● **WHAT NEEDS TO BE DONE**
Lines from the one containing "You are a GUI" to the end of the records, both ends included and exactly as written, are the whole answer, and no pictures go in it.

[[ RECORDS TO USE, beginning ]]

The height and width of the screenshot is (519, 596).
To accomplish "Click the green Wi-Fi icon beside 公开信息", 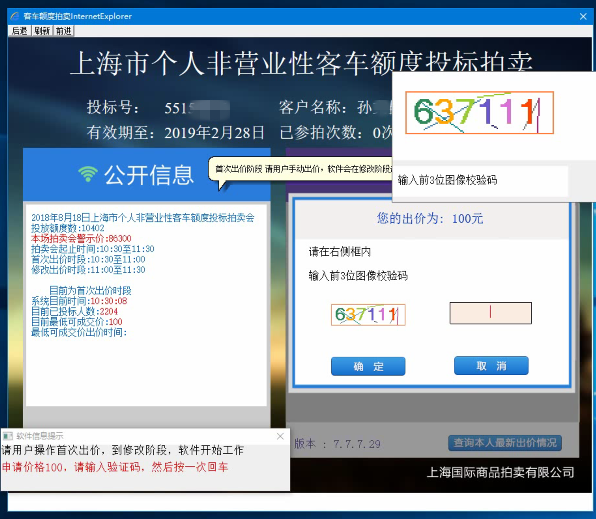I will (88, 175).
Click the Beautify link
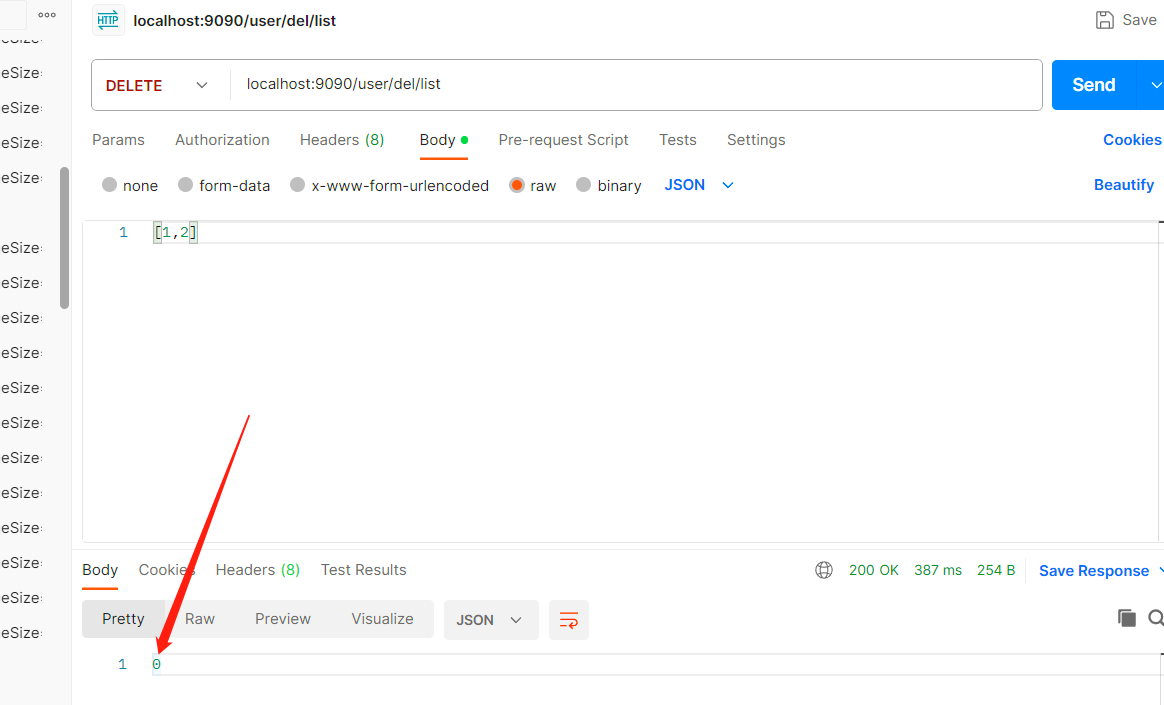The image size is (1164, 705). pyautogui.click(x=1123, y=185)
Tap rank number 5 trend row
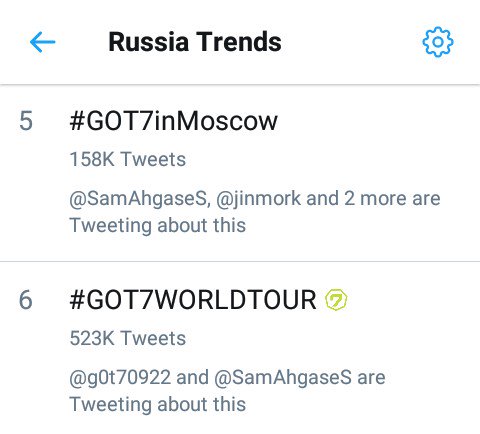The image size is (480, 434). click(x=240, y=173)
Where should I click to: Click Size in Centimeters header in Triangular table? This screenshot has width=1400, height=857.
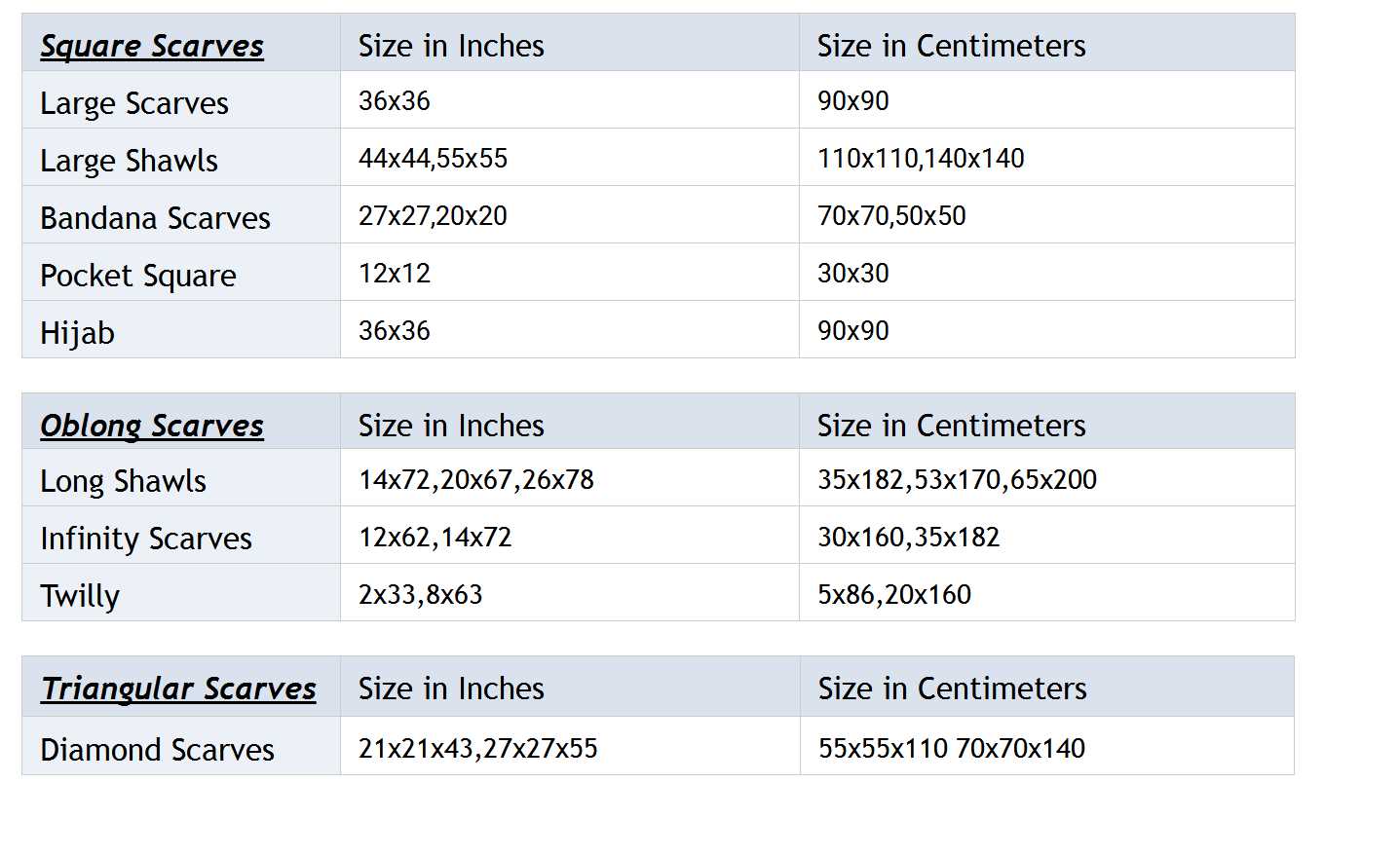click(x=952, y=689)
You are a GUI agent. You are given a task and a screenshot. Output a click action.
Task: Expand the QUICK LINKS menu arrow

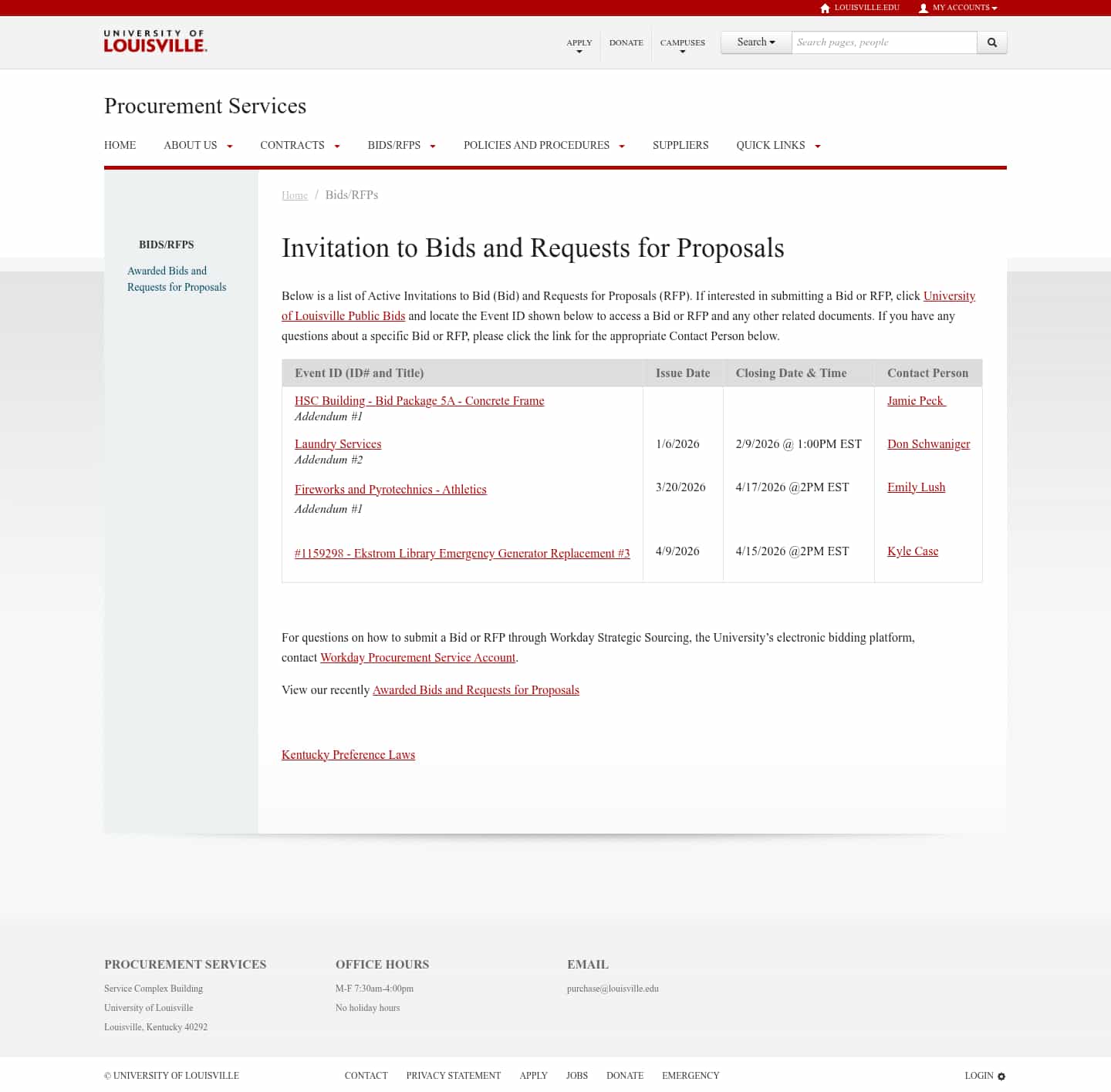tap(818, 146)
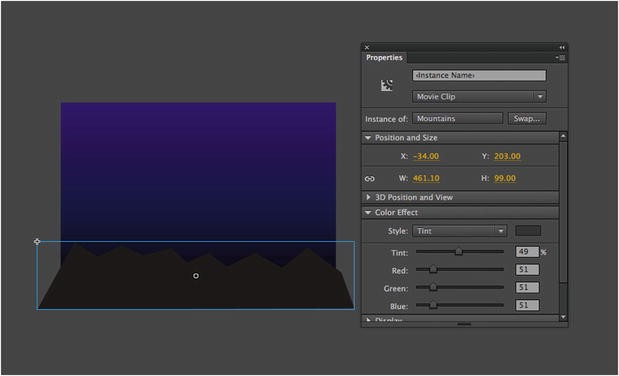Collapse the Properties panel with the double-arrow icon
This screenshot has width=619, height=376.
point(562,47)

[[ RECORDS TO USE, end ]]

● **ANSWER TO THE PROBLEM**
You are a GUI agent. You are given a task and a screenshot. Output a click action.
Task: Expand the QUICK LINKS menu arrow

tap(818, 146)
Collapse the Properties panel with the double-arrow icon
This screenshot has width=619, height=376.
point(562,47)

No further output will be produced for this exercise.